*Directions*: Gather every line in the material below that contains the string "Highlands". Case counts.

*Given records*:

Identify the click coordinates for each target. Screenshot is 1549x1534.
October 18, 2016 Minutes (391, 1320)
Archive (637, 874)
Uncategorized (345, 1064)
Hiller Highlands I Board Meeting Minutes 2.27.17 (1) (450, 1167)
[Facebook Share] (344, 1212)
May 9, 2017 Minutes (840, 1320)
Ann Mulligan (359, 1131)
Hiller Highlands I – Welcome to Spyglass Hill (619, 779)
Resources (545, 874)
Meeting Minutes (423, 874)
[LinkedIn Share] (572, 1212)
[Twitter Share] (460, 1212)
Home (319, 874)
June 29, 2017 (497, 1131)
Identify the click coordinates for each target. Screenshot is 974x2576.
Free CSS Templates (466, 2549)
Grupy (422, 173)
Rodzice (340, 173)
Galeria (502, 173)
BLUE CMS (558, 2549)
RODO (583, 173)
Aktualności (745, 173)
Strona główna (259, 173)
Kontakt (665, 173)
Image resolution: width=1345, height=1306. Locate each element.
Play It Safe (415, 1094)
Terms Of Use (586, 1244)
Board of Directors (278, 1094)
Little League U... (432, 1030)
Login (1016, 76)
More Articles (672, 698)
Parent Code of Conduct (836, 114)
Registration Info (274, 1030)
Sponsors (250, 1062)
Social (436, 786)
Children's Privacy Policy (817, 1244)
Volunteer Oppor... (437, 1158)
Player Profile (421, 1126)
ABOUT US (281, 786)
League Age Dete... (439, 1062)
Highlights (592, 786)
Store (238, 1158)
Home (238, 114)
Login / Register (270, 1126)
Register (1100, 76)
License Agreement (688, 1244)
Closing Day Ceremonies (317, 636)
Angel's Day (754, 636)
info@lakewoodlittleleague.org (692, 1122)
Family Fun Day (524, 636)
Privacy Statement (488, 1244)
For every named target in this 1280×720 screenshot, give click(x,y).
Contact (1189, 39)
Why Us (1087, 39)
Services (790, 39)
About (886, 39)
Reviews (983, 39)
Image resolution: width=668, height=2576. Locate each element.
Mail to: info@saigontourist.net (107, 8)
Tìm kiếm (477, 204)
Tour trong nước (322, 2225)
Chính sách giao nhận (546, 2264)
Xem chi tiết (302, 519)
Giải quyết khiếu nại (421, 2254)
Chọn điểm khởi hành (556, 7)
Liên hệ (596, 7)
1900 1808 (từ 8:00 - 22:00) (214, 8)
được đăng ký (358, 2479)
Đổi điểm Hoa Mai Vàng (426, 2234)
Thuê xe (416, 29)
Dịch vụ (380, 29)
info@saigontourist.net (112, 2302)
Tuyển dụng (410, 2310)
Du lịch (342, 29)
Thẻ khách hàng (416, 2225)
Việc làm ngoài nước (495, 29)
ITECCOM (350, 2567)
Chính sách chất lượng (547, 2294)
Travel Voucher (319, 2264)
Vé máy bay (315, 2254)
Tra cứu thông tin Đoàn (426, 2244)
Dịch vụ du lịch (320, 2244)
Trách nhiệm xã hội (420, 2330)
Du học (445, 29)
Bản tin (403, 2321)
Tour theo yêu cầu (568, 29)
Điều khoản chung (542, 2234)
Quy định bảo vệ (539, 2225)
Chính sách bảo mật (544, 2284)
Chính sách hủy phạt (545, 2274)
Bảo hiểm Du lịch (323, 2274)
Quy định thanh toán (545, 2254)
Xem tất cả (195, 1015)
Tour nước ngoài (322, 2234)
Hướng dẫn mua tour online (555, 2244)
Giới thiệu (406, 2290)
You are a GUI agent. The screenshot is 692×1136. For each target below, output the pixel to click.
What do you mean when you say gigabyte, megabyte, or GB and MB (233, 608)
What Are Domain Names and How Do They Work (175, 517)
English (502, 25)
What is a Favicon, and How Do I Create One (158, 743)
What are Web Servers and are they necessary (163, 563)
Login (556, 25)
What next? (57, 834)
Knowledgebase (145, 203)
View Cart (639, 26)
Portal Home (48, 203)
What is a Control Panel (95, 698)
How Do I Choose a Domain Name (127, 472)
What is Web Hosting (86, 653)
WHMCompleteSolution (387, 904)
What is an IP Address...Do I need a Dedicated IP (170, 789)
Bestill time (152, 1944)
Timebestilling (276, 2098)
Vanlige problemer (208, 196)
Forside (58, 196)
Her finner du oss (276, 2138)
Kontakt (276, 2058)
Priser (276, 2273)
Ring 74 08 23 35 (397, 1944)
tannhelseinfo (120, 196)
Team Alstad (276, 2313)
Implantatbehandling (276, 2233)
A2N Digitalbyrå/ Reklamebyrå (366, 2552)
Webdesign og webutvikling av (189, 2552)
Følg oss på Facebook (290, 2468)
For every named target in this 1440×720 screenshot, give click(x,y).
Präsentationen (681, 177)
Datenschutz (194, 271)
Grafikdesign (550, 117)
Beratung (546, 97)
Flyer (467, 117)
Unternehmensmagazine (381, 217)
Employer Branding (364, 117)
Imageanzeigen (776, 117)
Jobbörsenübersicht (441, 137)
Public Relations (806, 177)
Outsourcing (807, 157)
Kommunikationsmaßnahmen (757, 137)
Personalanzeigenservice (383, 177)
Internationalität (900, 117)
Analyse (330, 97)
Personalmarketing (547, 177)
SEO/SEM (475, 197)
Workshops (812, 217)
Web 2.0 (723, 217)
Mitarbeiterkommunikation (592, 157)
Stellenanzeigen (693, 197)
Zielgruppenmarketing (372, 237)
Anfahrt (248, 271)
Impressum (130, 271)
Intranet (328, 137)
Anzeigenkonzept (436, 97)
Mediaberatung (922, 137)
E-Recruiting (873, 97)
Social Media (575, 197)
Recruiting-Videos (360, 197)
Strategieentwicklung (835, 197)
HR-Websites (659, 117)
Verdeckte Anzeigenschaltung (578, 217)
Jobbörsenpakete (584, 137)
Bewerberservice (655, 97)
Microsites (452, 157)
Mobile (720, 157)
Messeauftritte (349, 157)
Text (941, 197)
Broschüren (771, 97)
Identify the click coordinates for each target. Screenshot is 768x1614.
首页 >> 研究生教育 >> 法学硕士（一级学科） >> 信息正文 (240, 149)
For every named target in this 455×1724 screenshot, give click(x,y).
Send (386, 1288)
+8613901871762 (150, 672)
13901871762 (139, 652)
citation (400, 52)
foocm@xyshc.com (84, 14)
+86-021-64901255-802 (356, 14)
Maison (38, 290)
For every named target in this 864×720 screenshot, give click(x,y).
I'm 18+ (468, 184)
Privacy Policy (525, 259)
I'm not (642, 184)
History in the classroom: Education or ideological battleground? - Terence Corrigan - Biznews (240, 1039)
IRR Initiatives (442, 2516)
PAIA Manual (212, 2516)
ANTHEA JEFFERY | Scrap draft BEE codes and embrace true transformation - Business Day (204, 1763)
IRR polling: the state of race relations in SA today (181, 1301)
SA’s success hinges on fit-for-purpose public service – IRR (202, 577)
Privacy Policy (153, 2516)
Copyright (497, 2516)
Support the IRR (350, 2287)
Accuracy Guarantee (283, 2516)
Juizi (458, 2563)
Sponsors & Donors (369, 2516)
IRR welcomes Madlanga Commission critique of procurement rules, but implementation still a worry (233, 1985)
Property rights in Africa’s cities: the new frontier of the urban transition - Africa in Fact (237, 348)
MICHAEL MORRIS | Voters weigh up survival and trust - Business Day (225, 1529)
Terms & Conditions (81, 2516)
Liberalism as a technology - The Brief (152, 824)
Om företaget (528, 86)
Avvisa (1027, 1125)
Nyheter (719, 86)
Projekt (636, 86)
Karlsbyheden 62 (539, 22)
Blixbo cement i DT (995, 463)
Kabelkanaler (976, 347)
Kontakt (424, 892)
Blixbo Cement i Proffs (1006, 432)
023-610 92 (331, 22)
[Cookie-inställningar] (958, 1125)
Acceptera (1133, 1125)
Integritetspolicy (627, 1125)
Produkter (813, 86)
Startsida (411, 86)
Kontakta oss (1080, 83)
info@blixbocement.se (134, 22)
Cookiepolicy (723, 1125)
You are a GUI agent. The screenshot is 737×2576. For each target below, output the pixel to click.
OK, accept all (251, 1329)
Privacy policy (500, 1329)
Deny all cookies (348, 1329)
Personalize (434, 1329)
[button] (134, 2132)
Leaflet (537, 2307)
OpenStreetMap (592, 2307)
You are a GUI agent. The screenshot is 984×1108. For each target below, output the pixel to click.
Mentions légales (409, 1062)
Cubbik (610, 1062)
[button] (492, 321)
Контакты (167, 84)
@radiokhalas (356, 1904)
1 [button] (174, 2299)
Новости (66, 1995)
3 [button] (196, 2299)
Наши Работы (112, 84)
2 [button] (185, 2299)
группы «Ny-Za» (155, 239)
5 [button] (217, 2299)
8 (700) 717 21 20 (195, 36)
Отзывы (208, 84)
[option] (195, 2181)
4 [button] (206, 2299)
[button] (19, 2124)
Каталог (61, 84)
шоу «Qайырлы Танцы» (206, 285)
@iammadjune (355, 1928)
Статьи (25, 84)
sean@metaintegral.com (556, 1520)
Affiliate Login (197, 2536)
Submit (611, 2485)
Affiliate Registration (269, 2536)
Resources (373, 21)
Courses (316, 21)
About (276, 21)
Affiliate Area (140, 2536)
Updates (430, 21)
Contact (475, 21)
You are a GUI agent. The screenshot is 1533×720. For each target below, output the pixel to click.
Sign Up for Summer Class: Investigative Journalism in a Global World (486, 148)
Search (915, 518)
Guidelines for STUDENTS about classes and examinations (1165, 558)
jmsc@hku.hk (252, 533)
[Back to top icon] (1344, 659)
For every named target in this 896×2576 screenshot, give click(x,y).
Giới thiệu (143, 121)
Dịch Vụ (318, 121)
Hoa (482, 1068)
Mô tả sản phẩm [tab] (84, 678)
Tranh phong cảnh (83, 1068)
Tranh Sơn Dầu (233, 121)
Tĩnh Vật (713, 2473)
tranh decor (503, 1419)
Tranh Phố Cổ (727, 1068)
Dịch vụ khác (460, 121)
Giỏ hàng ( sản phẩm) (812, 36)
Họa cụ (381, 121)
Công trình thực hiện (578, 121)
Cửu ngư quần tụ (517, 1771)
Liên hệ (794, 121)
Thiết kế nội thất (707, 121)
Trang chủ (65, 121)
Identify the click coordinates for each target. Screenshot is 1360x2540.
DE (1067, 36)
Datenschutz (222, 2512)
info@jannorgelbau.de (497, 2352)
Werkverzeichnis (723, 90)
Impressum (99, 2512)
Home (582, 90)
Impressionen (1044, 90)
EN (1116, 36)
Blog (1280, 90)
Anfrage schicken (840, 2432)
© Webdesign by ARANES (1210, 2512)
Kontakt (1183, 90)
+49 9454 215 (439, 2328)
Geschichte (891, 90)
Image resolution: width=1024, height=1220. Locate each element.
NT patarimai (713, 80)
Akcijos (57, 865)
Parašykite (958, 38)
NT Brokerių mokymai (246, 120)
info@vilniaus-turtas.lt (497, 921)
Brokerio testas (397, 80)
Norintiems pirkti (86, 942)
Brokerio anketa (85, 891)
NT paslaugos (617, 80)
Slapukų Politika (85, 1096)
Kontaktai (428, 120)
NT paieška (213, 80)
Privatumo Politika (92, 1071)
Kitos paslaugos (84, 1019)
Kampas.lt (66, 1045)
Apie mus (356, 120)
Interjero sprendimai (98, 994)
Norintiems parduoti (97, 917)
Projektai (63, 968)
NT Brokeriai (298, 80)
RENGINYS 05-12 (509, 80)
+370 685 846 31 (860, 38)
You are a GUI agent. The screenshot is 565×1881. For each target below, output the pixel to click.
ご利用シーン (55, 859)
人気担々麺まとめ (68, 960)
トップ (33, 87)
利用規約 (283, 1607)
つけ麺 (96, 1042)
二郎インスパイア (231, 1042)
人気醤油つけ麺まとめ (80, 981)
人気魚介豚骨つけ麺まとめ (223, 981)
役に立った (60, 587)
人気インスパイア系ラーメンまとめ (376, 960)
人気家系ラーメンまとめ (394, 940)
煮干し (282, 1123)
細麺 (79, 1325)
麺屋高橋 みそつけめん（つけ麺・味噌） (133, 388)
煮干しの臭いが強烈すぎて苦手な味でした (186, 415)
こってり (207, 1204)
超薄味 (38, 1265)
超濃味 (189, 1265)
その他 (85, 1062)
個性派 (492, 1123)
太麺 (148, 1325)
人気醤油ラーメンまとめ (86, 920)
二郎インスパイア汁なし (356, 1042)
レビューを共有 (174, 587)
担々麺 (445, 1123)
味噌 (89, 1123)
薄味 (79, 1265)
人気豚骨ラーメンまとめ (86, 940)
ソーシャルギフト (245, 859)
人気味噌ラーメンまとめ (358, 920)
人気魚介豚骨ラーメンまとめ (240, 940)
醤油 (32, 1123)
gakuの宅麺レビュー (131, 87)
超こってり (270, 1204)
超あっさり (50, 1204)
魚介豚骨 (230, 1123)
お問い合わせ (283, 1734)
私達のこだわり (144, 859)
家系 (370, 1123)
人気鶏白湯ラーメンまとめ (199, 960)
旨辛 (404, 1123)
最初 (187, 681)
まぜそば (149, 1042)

*Complete response*:
Hiller Highlands I Board Meeting Minutes 2.27.17 (1) (450, 1167)
Hiller Highlands I – Welcome to Spyglass Hill (619, 779)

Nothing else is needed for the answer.